De certo modo, é fácil perceber o motivo pelo qual os cupons - ou,
Programa de Assistência Nutricional Suplementar (Snap, na sigla em
inglês) - viraram seu alvo. Os conservadores denunciam a ideia de que a
ingerência do Estado cresceu de maneira desmedida no atual governo, mas
têm de encarar o fato embaraçoso de que os empregos públicos se
reduziram consideravelmente, enquanto os gastos em geral caíram
rapidamente como parcela do PIB.
O Snap cresceu significativamente, e o número de americanos
beneficiados aumentou de 26 milhões, em 2007, para quase 48 milhões,
hoje.
Os conservadores olham para isso e veem o que, para sua enorme
decepção, não encontram em geral nos dados: o crescimento descontrolado
de um programa de governo. Contudo, outros americanos veem um programa
da rede de proteção que cumpre exatamente o objetivo: ele ajuda um
número maior de pessoas numa época de enormes dificuldades econômicas.
A recente explosão do Snap é realmente inusitada; por outro lado,
essa também é uma época inusitada e no pior sentido. A Grande Recessão
de 2007 a 2009 foi a crise mais grave desde a Grande Depressão e a
recuperação que se seguiu tem-se mostrado muito fraca. Vários estudos
econômicos bastante precisos mostraram que o declínio da economia
explica em grande parte o aumento do uso dos cupons de alimentação. E,
embora as notícias referentes à área econômica sejam em geral
pessimistas, a boa notícia é que os cupons pelo menos têm ajudado a
mitigar o sofrimento, impedindo que milhões resvalem na pobreza.

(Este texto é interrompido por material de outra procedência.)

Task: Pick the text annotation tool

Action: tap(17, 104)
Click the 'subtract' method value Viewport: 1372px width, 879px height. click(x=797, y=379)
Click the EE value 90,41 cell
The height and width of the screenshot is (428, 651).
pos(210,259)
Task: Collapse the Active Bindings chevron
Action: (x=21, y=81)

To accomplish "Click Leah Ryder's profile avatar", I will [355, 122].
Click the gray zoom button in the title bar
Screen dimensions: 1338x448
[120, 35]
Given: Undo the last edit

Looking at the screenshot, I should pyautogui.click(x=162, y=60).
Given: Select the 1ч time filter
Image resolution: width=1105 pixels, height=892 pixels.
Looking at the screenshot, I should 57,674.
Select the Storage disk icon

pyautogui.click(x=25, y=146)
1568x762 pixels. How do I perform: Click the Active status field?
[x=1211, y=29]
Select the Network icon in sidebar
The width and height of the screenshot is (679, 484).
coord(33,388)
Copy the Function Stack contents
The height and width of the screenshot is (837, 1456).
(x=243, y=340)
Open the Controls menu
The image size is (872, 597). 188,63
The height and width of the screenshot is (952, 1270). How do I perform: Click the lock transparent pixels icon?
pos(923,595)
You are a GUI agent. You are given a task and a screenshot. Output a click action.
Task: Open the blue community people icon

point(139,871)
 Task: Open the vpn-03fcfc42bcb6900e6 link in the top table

E esse não é o único benefício do programa. Agora, está mais do que
evidente que os cortes dos gastos numa economia deprimida só contribuem
para aprofundar a crise, apesar do declínio constante dos gastos do
governo. Entretanto, o Snap é o único programa que vem crescendo
persistentemente, e, portanto, ajuda indiretamente a preservar centenas
de milhares de empregos.
Mas, afirmam os suspeitos de sempre, a recessão acabou em 2009. Por
que a recuperação não permitiu a redução do Snap? A resposta é que,
embora de fato a recessão tenha acabado oficialmente em 2009, o que se
recuperou desde então foi um número restrito de pessoas no topo da
pirâmide, sem que tais ganhos tenham favorecido minimamente os menos
afortunados. Levando-se em conta a inflação, a renda de 1% dos
americanos que estão no topo subiu 31% de 2009 a 2012; entretanto, a
renda real dos 40% dos que estão na base caiu 6%. Por que razão o uso
dos cupons deveria ter caído? Será que o Snap, no fim, foi uma boa
ideia?
Ou, como diz Paul Ryan, o presidente da Comissão do Orçamento da
Câmara, mostra que a rede de proteção transformou-se num "balanço para
embalar pessoas perfeitamente aptas para trabalhar permitindo que vivam
despreocupadas na dependência do governo".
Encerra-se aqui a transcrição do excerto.